The involvement of the outside activity means that the ship couldn’t do its job at keeping itself straight, so someone else must do it for them. It means that good order and discipline collapsed, that the command climate failed, that in-house discipline ceased. The “help” from the outside activity means punishment, shame, condemnation to the ship and all leaders personally involved: and the shame is mostly concentrated at the top of the chain of command. That is, the captain will never move up in the Navy, but remain at his rank until he retires.

Nobody likes to see this happen. The squadron commander personally knows each commanding officer in his fleet and hates to punish any one of them. Discipline is a terrible ordeal; nevertheless, it must take place.

So help doesn’t always feel good. It can be very painful. It leaves scars for life. But, even though an individual member feels the shame and his failure is never forgotten by himself, by his peers, or by the higher organization, at least everyone under his care remains safe and the larger organization, i.e. the U.S. Navy, can accomplish its work. Any company or corporation, any branch of government or religious denomination must abide by the same rules as the military services. Without the effort and energy it takes to correct failures, sooner or later catastrophic failure happens, and the whole organization collapses, never to return to its former strength.

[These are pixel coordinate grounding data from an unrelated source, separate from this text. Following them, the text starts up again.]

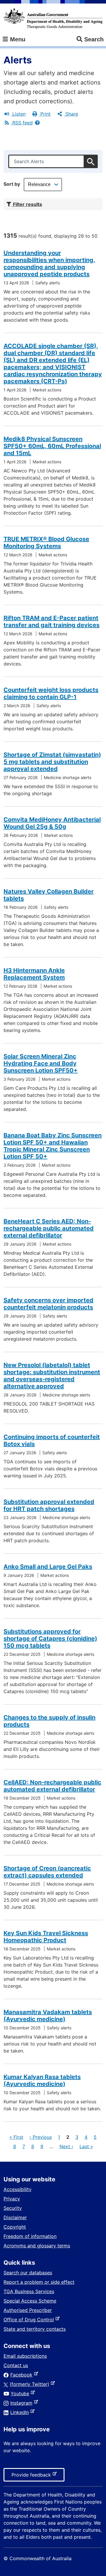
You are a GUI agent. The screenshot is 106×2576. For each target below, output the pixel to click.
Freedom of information (30, 2236)
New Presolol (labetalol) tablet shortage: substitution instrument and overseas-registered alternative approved (52, 1376)
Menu (16, 39)
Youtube (21, 2393)
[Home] (53, 18)
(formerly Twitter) (31, 2384)
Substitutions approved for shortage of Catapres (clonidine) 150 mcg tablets (50, 1638)
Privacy (12, 2199)
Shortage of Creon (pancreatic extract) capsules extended (47, 1872)
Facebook (22, 2375)
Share (71, 114)
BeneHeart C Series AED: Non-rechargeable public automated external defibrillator (49, 1228)
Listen (18, 114)
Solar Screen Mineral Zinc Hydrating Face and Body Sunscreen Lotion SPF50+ (41, 1063)
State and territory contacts (35, 2329)
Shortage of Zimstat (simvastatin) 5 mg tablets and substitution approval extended (52, 761)
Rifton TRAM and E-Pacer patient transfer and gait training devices (52, 621)
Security (13, 2208)
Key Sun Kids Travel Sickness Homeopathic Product (46, 1937)
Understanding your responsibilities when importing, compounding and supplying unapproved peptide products (49, 263)
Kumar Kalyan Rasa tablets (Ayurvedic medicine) (42, 2080)
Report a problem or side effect (39, 2282)
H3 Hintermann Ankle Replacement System (34, 974)
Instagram (22, 2403)
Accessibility (18, 2189)
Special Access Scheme (30, 2301)
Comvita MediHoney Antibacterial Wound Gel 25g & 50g (52, 823)
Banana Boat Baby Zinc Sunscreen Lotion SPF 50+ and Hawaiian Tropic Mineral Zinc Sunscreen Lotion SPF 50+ (53, 1146)
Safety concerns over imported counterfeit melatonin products (48, 1304)
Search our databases (28, 2273)
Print (45, 114)
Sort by (12, 184)
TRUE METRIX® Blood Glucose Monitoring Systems (46, 543)
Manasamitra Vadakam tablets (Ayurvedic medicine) (48, 2016)
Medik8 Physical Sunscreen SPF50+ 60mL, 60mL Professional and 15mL (52, 446)
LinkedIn (20, 2412)
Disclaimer (15, 2217)
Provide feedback (32, 2477)
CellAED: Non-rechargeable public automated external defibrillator (52, 1786)
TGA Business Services (29, 2291)
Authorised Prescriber (28, 2310)
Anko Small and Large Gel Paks (48, 1566)
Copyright (15, 2227)
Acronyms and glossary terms (37, 2246)
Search (94, 39)
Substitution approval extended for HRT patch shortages (49, 1505)
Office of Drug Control (30, 2319)
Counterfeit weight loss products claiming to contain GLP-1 (51, 693)
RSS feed (22, 123)
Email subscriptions (25, 2356)
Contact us (16, 2365)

God has His government. Its rules of operation are austere. He cannot allow for any rebellion or His kingdom cannot stand. But His favorite creation fell into disobedience and threatened the eventual collapse of His entire kingdom if He did not destroy the human race before it spread its evil influence around the universe. If He just overlooked the disobedience because He had pity, then before long all good order and discipline would have been dissolved and disorder would have run rampant everywhere; and Satan would have triumphed.

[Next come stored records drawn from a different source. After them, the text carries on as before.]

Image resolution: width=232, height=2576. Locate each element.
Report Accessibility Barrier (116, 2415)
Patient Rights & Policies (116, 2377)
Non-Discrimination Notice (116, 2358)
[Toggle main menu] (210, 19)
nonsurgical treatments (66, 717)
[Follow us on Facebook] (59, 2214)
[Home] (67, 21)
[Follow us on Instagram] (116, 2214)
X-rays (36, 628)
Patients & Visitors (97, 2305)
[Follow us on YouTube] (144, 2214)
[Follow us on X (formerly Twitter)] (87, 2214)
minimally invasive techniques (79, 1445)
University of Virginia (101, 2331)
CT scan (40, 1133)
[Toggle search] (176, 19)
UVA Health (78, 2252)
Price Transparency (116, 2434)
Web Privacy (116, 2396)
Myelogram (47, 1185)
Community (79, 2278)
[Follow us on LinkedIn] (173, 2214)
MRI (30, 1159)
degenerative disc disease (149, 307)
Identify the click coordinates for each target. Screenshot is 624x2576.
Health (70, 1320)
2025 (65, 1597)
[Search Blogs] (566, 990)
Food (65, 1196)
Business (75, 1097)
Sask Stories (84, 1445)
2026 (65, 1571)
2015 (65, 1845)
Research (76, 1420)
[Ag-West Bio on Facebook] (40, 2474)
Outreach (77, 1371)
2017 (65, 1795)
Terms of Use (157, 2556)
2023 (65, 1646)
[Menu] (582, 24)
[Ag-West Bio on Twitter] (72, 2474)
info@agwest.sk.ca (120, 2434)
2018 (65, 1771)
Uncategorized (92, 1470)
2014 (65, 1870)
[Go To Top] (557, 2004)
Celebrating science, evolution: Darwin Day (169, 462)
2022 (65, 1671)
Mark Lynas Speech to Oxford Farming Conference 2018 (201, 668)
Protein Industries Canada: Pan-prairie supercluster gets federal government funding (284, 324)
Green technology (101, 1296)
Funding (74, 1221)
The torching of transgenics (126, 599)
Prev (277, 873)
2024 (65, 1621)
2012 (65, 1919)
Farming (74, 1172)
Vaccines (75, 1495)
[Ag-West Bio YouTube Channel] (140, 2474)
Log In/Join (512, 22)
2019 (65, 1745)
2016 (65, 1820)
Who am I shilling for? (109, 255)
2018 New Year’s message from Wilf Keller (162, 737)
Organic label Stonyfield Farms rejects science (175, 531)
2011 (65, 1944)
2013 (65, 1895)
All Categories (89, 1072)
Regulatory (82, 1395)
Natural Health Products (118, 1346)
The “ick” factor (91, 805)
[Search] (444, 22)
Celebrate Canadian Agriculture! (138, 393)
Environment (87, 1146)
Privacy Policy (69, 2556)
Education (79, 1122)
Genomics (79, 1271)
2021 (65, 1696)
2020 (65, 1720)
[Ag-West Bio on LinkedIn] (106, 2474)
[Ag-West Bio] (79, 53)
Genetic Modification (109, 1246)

So God immediately stepped in with His plan of salvation for Earth. He and His Son would assume responsibility for Adam’s failure if Adam and his family would respond to this sign of God’s goodness toward them. But forever afterward, God would require the right to be intimately involved in their affairs, to give them the counsel and guidance that would be needed to restore them to their former glory. His help might be viewed a punishment, as permanent shame and humbling, but our Mediator, Christ our surety, must be our outside activity to help us out of situation that of ourselves we were helpless to get out of.

The propitiation of Christ forever brands humility into all who accept it because it proclaims to the world and to the universe that those who take part of it are not strong enough, smart enough, moral enough, good enough. They are failures at everything. This message to sinners is the offence of the cross. It is only for the few who will submit to its demolition of the sky-high human pride. Having a Mediator is a glorious provision, but the ramifications in our humbling are broad and deep. If we accept His mercy and are spared destruction, then we must also accept the humiliation that goes with the package of salvation. And happily accepting humiliation will mark the redeemed throughout endless ages. Thus, they will be like Jesus who humbled Himself and became a man of no reputation. Their humiliation will never be looked upon as a grievous chore, but a badge of honor. Thus, “His name shall be in their foreheads.” (Rev. 22:4).

God should not suffer alone because of us. And He won’t. In His omniscience, He made provision for us to be united with Him in His suffering our sinfulness, for us to be yoked up forever with our Redeemer, together in shame and humility.

Once redeemed, His kingdom is forever safe and we are forever humbled. And that’s the way it should be. The offence of the cross will remain forever in a race who glory in their humiliation and in God’s grace. And sin will never rise up the second time. Amen!